Name change reflects Edmonton-based liquor retailer's ambition to dominate alcohol, cannabis markets

The name change of Liquor Stores N.A., which owns the Liquor Depot chain, to Alcanna this week represents the company's intent to expand into the Canadian cannabis market alongside Aurora Cannabis, the second-largest cannabis grower in Canada.

Corporate giants, like Anheuser-Busch, may enter cannabis trade if they decide a profit can be made, prof says

Cannabis plant
Alcanna is looking to get into the cannabis business with the support of major cannabis producer Aurora (Radio-Canada)

The name change of Liquor Stores N.A., which owns the Liquor Depot chain, to Alcanna this week represents the company's intent to expand into the Canadian cannabis market alongside Aurora Cannabis, the second-largest cannabis grower in Canada.

"They're our business partner," James Burns, vice-chair and CEO of Alcanna, told CBC News. "It gives us one of the top, most incredible-leading, fastest-growing cannabis producers in the world."

Alcanna — a portmanteau of alcohol and cannabis — reflects the company's vision of having two separate divisions of alcohol and cannabis, since legislation will likely bar the sale of the two in the same building.

Alcanna, the largest publicly traded alcohol retailer in North America, boasts a star-studded board of directors.

Chair Derek Burney is a former political strategist to Brian Mulroney's government and a former ambassador to the United States.

Derek Burney, Canada's former ambassador to the United States, is chair of Alcanna's board of directors. (CBC Power & Politics)

Board member Karen Prentice, widow of former Alberta premier Jim Prentice, was an executive vice-president for Enmax and worked on the Alberta Securities Commission.

The decision to diversify into the cannabis business was a no-brainer for Burns.

He said in the U.S., where the company has stores in states that have legalized cannabis, they've seen liquor sales drop as much as 10 per cent.

"When a new product comes in that affects the product we sell, it made sense to us to be involved in the retail of that product as well," Burns said. "Same customer, in some senses."

'A natural fit': business prof

Kyle Murray, the vice-dean of the University of Alberta's school of business, said he'd be surprised if liquor retailers didn't invest in the cannabis market.

"It seems like such a natural fit," Murray said. "Their ability to grow their current business is fairly limited, [so] they have to look for new opportunities to grow."

Alcanna has 25 years of experience working with the Alberta Gaming, Liquor and Cannabis Commission and regulations around the sale of alcohol, which Murray said will give these companies a head start.

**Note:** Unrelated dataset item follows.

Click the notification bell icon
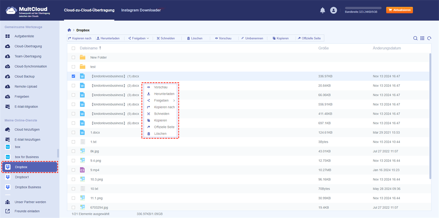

"I think what it is is just saying, 'Hey look, we have this competency — we're the leader in retailing alcohol, and this new business seems like it's going to be a lot like alcohol so we'll probably be pretty good at that as well.' "

Kyle Murray, of the University of Alberta's school of business, says being the first industrialized country to legalize recreational marijuana will give Canada an advantage in the emerging international market. (Terry Reith/CBC News)

Murray said he's not worried the partnership will smother competition, because the two companies are relatively small compared to some of the large retailers in Canada, like Canadian Tire.

What is more interesting, he said, is watching those large companies with experience in retail to see if they're going to join the cannabis business.

"There are lots of companies out there that are good retailers — how many of them are going to want to get into the cannabis business? I think that's a pretty short list," he said.

Bigger companies with more capital have the ability to wait out the market and jump in if they think there's money to be made.

A company like Anheuser-Busch, for example, could acquire a company like Aurora for about two or three per cent of their market cap, Murray said.

Aurora Cannabis is a significant player in Canada, but Murray says he's waiting to see if larger Canadian companies want to jump into the industry. (Radio-Canada)

"There's a lot of risk there [for big companies] — reputational risk and just unknowns in how big the market will be," he said. "It's not clear that they need to rush in."

Nonetheless, the current deal is a major move locally and one that Burns said can put Alberta on the map for both alcohol and cannabis sales.

"With us and Aurora together, as you say, one plus one equals three sometimes," Burns said. "We're proud Albertans and we think from our base in Edmonton we can take on the world."